SK Group has officially taken part in a bidding to acquire Beijing Tongyi, a Chinese lubricant business unit of Royal Dutch Shell.
Tongyi is China's No. 1 lubricant maker established in 2006 by Royal Dutch Shell by acquiring a 75-percent stake in Beijing Tongyi Petroleum Chemical Co. According to oil refining industry sources on June 5, SK Lubricants, SK Group's lubricants unit, has participated in the main bidding for Beijing Tongyi held on May 29.
It was reported the lubricants unit had suffered financially since late last year due to lower oil prices and the parent company decided to dispose of the Chinese company as part of its restructuring effort. In addition to SK Lubricants, major private equity fund firms such as the Blackstone Group were in attendance for the deal.
Earlier, investment bankers had expected the deal would fetch about US$500 million. But now the price is estimated at over $620 million as competition over the asset is getting fiercer.
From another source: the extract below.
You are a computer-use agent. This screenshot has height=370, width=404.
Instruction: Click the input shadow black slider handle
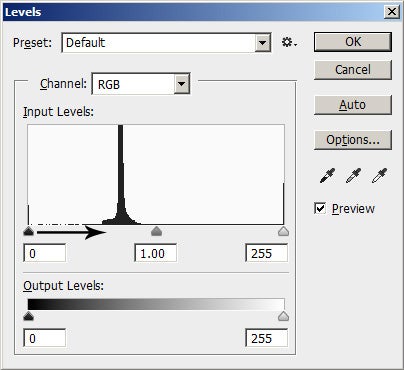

An oil refining industry official commented, "The original date to announce the final winner was June 3 but it was delayed. It seems like Royal Dutch Shell is contacting bidders individually, which ended up raising the price level."
The main reason SK Group jumped into the fray is that Beijing Tongyi has quite attractive features. An investment banker explained, "Once successful in acquiring Tongyi, the winner will be able to emerge as the largest lubricant supplier in China overnight." Not only that, the winner may become one of the strongest contenders in the world's lubricant market. SK Lubricants posted operating profit of 289.8 billion won last year, up 86 percent from the previous year.